[Task inputs — start]
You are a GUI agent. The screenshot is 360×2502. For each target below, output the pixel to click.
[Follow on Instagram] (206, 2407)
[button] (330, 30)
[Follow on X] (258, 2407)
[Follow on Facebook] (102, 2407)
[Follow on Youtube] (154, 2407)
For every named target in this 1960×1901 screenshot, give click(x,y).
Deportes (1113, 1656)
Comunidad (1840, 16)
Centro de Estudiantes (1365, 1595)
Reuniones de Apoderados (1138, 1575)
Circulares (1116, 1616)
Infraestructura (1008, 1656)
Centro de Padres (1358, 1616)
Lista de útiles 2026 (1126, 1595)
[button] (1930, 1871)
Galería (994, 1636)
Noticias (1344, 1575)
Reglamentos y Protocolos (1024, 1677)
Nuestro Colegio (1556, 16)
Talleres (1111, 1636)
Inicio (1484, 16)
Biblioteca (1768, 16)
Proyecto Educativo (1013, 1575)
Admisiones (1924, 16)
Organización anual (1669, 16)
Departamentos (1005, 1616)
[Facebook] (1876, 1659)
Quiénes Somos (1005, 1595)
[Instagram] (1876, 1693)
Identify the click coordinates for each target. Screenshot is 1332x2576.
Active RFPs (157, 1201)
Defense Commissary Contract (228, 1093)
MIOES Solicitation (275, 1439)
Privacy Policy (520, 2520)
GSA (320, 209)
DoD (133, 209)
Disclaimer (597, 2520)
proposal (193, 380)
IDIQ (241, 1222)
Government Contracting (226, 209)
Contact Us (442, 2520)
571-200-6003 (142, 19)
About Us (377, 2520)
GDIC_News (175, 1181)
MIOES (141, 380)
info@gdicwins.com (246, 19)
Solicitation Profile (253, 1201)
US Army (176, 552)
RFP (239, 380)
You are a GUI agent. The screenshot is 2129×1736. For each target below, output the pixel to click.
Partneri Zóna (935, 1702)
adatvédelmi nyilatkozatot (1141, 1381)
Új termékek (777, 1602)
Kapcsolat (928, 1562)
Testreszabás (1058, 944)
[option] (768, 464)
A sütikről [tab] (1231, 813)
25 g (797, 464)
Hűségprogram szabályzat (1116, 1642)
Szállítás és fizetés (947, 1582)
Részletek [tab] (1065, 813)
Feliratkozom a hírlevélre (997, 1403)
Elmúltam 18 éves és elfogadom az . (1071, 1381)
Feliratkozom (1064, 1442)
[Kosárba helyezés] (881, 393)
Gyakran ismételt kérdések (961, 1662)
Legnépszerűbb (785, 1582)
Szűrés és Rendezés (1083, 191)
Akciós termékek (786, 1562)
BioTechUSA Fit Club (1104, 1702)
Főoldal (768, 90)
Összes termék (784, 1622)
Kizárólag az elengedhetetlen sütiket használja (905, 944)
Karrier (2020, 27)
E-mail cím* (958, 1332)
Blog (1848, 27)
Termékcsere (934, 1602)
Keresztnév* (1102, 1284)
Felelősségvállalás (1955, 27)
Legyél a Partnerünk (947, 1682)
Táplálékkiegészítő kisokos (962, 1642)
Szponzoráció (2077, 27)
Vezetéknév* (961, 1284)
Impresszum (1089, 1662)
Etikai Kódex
[Task inputs — finish]
> What to produce: Lines holding the word "Follow" are the answer; copy every one from the records above.

> Your solution:
[Follow on Instagram] (206, 2407)
[Follow on X] (258, 2407)
[Follow on Facebook] (102, 2407)
[Follow on Youtube] (154, 2407)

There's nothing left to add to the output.